Te souvient-il, mon lecteur, lorsque je te parlais de la vie réglée de Thomas Mann, le grand modèle qui en toute circonstance n'a jamais dévié de sa trajectoire d'homme de lettres, jusqu'à refouler son homosexualité. Je crois, parfois, toucher à cet idéal. Je n'ai pas encore les coudées aussi franches mais je sais que rien ne viendra infléchir ma volonté à construire une oeuvre. Je ne suis plus seul dans cette tâche et je ne compte pas travestir ma sexualité. Je l'assume et la porte jusqu'à l'Eglise en compagnie de Cr. Il a en tête de faire monter ma pièce "L'Autre, comédie métaphysique". J'apprends donc cette vie plus "assise", plus réglée et confortable que celle que j'ai menée jusqu'à présent. Je n'écris plus pour un mais pour deux, pense pour deux et suis même tenté de concevoir une nouvelle sphère familiale.

samedi, décembre 01, 2007

Poésie versus engagement


Il y a toujours cette vue sublime, le lac, les Alpes, une toile de Hodler en dépit du dépotoir architectural qui s'étale juste au-dessous, plus de cinquante ans d'urbanisme lausannois déficient et mal-inspiré. Il suffirait de raconter le ciel au coucher, tout à l'ouest, alors que la crête du Jura se découpe avec précision et que le cordon de l'avenue de Morges s'embrase, éclairage public et circulation. Il suffirait de raconter cela, les infimes modifications de ce tableau, à travers les saisons pour avoir touché ... à l'essentiel. Toutefois, le temps n'est plus aux pâmoisons pré-romantiques ni à la contemplation. Sous divers prétextes (de l'inutilité à la bienséance, à l'hygiène, la prévention de tout ce que vous voulez), des ayatollahs masqués exigent çà et là une limitation de la liberté d'expression. Il n'est donc plus temps de pleurer sous des clairs de lune !
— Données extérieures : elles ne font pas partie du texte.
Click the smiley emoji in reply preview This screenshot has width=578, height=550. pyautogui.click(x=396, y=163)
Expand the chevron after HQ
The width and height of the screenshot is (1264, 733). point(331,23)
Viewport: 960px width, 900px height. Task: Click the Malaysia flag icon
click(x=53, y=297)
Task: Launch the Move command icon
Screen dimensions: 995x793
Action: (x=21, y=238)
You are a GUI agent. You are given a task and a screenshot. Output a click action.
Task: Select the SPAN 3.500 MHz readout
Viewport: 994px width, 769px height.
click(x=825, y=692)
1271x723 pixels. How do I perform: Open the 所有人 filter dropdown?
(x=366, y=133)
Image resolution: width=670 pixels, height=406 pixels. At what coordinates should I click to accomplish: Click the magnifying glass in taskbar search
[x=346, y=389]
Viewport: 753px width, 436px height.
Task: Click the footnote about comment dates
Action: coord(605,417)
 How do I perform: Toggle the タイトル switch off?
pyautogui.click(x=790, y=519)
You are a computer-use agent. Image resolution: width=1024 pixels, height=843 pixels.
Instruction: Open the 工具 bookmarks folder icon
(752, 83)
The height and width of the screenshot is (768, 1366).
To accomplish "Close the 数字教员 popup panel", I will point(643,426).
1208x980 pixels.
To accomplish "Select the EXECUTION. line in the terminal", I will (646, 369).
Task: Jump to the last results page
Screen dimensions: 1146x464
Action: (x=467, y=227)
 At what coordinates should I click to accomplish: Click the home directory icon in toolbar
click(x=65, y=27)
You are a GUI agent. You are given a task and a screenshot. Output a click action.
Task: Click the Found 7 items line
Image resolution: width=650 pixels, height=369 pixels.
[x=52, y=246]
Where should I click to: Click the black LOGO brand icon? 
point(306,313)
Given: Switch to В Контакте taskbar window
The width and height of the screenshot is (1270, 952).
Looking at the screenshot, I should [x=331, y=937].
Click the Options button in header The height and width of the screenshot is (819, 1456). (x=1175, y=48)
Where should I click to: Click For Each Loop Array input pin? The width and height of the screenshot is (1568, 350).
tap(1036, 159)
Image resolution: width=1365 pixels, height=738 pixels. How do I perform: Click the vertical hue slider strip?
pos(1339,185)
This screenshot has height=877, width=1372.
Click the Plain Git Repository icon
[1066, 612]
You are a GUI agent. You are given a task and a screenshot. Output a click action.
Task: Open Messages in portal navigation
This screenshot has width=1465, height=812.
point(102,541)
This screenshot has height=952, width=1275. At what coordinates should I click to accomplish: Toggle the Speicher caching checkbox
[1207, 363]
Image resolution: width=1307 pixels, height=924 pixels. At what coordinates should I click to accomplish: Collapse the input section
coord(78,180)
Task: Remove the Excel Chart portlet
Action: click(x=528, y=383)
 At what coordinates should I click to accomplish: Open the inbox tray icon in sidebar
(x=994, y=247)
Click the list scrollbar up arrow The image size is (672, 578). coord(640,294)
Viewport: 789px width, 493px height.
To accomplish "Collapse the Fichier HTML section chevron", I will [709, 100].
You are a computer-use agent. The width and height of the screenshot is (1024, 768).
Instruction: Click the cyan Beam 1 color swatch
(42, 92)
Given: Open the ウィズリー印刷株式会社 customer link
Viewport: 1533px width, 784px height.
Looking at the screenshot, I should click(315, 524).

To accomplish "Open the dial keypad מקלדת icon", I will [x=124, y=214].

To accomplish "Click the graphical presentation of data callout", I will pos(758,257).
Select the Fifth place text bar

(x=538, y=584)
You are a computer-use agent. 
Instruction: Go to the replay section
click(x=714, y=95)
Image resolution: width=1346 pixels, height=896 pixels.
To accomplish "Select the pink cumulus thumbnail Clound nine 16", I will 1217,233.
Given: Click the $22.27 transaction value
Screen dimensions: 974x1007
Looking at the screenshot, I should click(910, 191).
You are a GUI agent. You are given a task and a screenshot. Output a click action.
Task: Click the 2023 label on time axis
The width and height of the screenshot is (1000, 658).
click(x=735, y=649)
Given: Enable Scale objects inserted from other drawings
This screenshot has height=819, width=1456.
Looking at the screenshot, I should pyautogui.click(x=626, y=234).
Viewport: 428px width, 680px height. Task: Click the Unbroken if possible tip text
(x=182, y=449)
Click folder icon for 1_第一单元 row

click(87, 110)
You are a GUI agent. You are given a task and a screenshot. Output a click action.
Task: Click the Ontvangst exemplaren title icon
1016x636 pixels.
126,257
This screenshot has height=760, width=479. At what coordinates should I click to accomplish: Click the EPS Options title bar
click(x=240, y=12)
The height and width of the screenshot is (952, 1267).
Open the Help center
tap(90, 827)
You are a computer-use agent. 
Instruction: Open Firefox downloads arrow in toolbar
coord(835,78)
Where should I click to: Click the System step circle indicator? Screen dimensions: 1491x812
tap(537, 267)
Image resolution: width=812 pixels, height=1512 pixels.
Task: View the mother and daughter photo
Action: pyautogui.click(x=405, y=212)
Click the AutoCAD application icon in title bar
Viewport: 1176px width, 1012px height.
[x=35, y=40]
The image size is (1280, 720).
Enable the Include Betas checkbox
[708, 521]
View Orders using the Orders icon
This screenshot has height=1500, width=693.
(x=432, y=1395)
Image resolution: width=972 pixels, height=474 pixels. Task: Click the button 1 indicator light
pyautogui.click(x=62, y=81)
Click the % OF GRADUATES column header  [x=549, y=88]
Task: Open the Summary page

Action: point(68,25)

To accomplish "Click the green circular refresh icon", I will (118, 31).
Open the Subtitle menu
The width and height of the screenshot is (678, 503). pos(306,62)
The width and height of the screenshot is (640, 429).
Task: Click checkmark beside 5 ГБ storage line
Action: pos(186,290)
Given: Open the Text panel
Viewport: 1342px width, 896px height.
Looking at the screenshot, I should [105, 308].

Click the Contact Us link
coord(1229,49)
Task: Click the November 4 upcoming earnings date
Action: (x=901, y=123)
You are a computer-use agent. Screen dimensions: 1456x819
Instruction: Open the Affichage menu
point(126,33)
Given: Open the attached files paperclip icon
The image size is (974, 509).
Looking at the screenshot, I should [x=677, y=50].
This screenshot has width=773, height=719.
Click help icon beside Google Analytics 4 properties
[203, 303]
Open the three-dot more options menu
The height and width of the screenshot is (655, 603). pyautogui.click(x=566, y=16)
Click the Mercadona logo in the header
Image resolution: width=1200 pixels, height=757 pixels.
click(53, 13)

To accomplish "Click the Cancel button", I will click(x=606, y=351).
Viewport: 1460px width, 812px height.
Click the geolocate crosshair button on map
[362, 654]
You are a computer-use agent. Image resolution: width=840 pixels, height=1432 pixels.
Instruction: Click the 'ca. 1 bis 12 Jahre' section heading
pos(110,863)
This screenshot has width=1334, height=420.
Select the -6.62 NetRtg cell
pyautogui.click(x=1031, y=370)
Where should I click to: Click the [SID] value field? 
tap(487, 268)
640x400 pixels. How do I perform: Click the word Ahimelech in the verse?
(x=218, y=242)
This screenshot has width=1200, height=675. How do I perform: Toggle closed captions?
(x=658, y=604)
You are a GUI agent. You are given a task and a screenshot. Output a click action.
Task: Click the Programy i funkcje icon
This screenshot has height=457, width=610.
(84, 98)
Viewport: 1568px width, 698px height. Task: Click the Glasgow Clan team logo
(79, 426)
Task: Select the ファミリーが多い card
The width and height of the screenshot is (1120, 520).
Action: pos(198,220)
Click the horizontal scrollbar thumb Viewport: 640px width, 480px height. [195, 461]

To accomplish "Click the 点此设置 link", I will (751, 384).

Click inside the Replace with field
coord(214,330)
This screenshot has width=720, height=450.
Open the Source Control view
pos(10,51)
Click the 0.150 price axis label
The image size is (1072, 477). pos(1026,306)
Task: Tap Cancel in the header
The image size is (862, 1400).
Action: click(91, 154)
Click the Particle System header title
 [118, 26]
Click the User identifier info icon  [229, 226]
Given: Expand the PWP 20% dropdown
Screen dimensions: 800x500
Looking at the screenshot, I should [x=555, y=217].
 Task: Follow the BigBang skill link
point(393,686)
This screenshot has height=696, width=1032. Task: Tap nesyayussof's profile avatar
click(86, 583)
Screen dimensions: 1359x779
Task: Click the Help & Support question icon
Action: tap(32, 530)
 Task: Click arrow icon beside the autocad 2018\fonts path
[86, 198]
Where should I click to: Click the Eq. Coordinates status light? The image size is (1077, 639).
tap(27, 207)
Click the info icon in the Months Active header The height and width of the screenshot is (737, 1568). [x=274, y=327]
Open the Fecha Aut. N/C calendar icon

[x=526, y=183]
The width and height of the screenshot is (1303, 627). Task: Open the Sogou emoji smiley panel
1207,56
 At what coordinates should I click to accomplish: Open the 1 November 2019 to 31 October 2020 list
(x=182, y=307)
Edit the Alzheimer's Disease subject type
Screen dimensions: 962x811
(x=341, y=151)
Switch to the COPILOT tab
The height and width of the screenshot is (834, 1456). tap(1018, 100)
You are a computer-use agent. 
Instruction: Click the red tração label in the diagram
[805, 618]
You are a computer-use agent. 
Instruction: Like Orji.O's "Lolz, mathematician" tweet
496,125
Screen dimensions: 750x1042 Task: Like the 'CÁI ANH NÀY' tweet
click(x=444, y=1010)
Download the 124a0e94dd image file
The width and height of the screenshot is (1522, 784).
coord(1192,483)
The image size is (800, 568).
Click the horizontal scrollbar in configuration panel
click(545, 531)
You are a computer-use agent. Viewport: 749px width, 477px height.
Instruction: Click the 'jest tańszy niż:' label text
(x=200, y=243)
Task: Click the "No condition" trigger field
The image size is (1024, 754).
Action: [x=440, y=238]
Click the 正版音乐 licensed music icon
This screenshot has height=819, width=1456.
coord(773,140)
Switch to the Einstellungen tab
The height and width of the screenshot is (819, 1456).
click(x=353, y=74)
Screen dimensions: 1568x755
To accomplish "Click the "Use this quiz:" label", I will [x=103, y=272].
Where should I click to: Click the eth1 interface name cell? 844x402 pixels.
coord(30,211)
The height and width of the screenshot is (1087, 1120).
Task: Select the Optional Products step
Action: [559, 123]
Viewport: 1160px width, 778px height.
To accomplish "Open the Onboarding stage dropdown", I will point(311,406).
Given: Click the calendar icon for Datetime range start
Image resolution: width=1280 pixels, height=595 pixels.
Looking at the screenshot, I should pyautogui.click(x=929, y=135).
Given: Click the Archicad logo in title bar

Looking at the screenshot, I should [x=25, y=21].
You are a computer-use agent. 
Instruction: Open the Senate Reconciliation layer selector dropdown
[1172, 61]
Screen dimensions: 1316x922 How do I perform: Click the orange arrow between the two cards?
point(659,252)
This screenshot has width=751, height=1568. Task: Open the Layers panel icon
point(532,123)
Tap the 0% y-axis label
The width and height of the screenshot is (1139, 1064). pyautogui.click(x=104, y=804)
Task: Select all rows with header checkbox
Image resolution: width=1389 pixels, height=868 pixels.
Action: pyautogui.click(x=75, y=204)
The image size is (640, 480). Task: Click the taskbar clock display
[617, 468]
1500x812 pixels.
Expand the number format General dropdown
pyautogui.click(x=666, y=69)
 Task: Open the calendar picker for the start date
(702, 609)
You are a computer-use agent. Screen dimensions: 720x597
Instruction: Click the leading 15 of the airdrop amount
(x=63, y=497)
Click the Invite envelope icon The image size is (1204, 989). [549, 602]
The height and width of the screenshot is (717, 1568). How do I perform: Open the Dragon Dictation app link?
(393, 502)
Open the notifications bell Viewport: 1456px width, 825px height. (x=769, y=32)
Le dernier exemple en date : un édile cantonal ne supporte pas de voir son action critiquée dans un blog, mal écrit soit, mais en rien ordurier ni calomniateur. Faut-il rappeler au potentat politique que son action est publique, que leur personne est publique et que, donc, ils est normal d'être en butte à une critique publique. L'Etat de Vaud réclamerait la fermeture du blog ! De quel droit ? Cela n'est pas sans rappeler des méthodes "stasiesques", l'instauration d'une conspiration du silence afin de ne pas déranger le récit de la petite histoire du gentil petit pays "Y'en a point comme nous". Nous - citoyens d'adoption, de fraîche date ou de souche ancestrale - qu'avons-nous à gagner dans l'entretien de ce conte ? L'incompétence n'est pas rédhibitoire, un faux pas reste toujours excusable mais la censure d'état n'est pas acceptable. Dans le camp des magistrats, on se gargarise avec le "devoir de réserve" ? J'estime, et mes confrères auteurs aussi, que le bon fonctionnement de l'Etat est l'affaire des citoyens, qu'une plainte, ou que le mécontentement d'un service entier, est toujours recevable. A condition, soit, de ne pas dénigrer, insulter ou salir l'honneur du magistrat en cause.

Cette affaire n'est pas sans rappeler l'attitude d'un autre édile, qui lui se mure dans le silence et fait mine de ne pas avoir reçu les doléances de syndicats, preuve à l'appui, et ose clamer son incompréhension par voie de presse ! Cette dernière n'a pas les coudées franches, soit, les journaux sont nombreux en Suisse et particulièrement en terre romande. La survie de chacun dépend du bon fonctionnement du consensus, histoire que tout le monde s'y retrouve, une sorte de gentlemen agreement qui interdit les éclats sains d'un "Canard enchaîné". Pourtant, les journalistes, sans rompre les subtiles règles de cet équilibre, trouvent tout de même le moyen de faire leur travail, citent des faits, des noms. Il est donc permis d'espérer.

L'horizon s'est refermé, il pleut, le lac, les montagnes, le ciel ... Une toile grise, sale, accordée aux façades détrempées, sans grâce. Jusqu'à la saison nous engage donc à des préoccupations plus politiques.